EXTRAIT DU DOCUMENT
═══
Dans les dix années à venir, la moitié des agriculteurs vont cesser leur activité. Alors pour faciliter le renouvellement des générations et l'installation de jeunes agriculteurs, il faut impérativement préserver le foncier agricole, alerte la Fédération nationale des Safer, à l'entame de ce quinquennat. Une façon de remettre sur la table la "grande loi foncière" réclamée de longue date par la profession.

"Alors que des départs à la retraite massifs ont commencé et vont s’intensifier dans les dix années à venir, la nécessité d’assurer le renouvellement des générations en agriculture est vitale pour les territoires ruraux et pour la société dans son ensemble, tant sur le plan économique que social et environnemental." L’alerte vient de la Fédération nationale des Safer (sociétés d'aménagement foncier et d'établissement rural) dans son atlas sur Le Prix des terres publié le 24 mai (voir notre article du 24 mai 2022). Patente depuis plusieurs années, la question du renouvellement des générations, à laquelle devra s’atteler le nouveau ministre de l’Agriculture… et de la Souveraineté alimentaire, devient urgente.

Depuis plusieurs décennies, la ferme France vit un mouvement de concentration. Les trois quarts des exploitations agricoles ont disparu en cinquante ans, passant de 1,6 million à près de 389.500, selon les chiffres du recensement agricole. Sur dix ans, 100.000 exploitations ont disparu (-21%). En 2020, 12.510 chefs d’exploitation se sont installés, soit un taux de renouvellement de 2,9% qui reste "structurellement insuffisant et rend compte de la diminution des exploitations agricoles françaises".

Ce sont les exploitations en élevage qui sont les plus touchées par la déprise : -40% en dix ans pour les bovins et -36% pour les ovins-caprins, alors que les grandes cultures sont relativement stables (-2,7%). Seuls sont en progression l’horticulture et le maraîchage (+9,3%).
═══
LISTE
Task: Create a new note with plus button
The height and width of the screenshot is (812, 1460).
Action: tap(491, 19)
═══
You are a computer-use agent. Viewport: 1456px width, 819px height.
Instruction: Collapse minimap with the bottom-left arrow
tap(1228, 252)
═══
ACTIONS À MENER
1. D'après l'extrait sur le renouvellement des générations en agriculture, combien de chefs d'exploitation se sont installés en 2020 ?
2. Prolongez l'extrait sur le renouvellement des générations en agriculture à partir de sa dernière phrase.

RÉPONSES PAR CONSIGNE
1. 12.510 chefs d'exploitation se sont installés en 2020.

2.
60% des agriculteurs ont plus de 50 ans

Or le mur des retraites approche à grands pas : dans les dix années à venir, la moitié des agriculteurs vont cesser leur activité, dans un contexte de solde déjà négatif entre départs et arrivées. Actuellement, la moyenne d’âge des chefs d’exploitation est de 49 ans et 4 mois. Et 60% d’entre eux avaient plus de 50 ans en 2020. La part des plus de 60 ans ne cesse d’augmenter. Ils sont passés de 22% à 27,4% en dix ans, dépassant désormais les 40/50 ans (21,7%). Si les faibles niveaux de retraites conduisent souvent les agriculteurs à repousser leur départ, celui-ci se situe autour de 63 ans. C'est donc bien une vague de départs qui se profile. L’équation est insoluble en l’état des nouvelles recrues.

Les Safer, dont l’une des missions est de veiller à l’installation de jeunes agriculteurs (1.500 ont été aidés en 2021), identifient de nombreux freins. Dans un contexte difficile, "la plupart des cédants recherchent un arrêt rapide de leur activité". Il est ainsi à la fois "plus facile, plus rapide et plus rentable" pour eux de se tourner vers un "voisin" que d’accueillir un jeune inconnu. Les repreneurs, eux, sont à la recherche de gains de productivité, passant par l’agrandissement. "La poursuite à l’excès d’un modèle à bout de souffle (la diminution des coûts de production) semble la seule solution pour beaucoup", explique la fédération. Autant d’éléments qui exercent une véritable pression sur le foncier. Un problème d’autant plus délicat que nombre de nouveaux agriculteurs ne sont pas issus du monde agricole et se trouvent confrontés à des difficultés supplémentaires : "méconnaissance du système, absence de relation, crédibilité vis-à-vis du cédant ou du propriétaire".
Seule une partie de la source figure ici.